#### GIVEN RECORDS
-=-=-
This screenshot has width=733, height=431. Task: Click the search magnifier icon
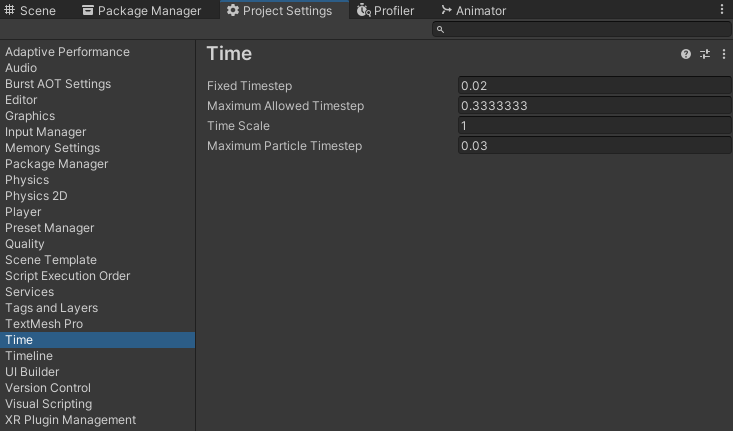(440, 30)
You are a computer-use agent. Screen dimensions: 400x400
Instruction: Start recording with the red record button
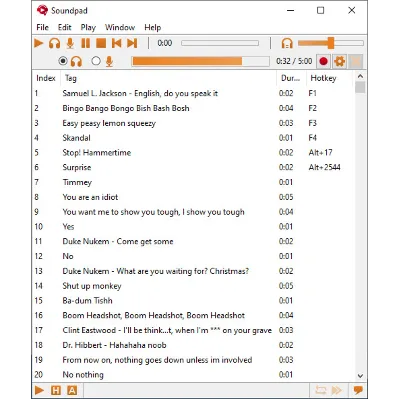[323, 61]
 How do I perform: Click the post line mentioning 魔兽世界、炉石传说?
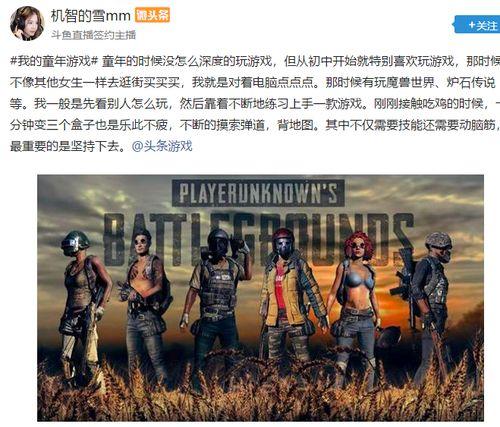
-=-=-
#### STATED TASK
Can you reproduce word for word everything from the line with "You are a computer-use" through the end of the entries, leaving out the pictures?

#### RESPONSE TO THIS EXERCISE
You are a computer-use agent. Screen dimensions: 400x400
Instruction: Start recording with the red record button
[323, 61]
 How do I perform: Click the post line mentioning 魔兽世界、炉石传说?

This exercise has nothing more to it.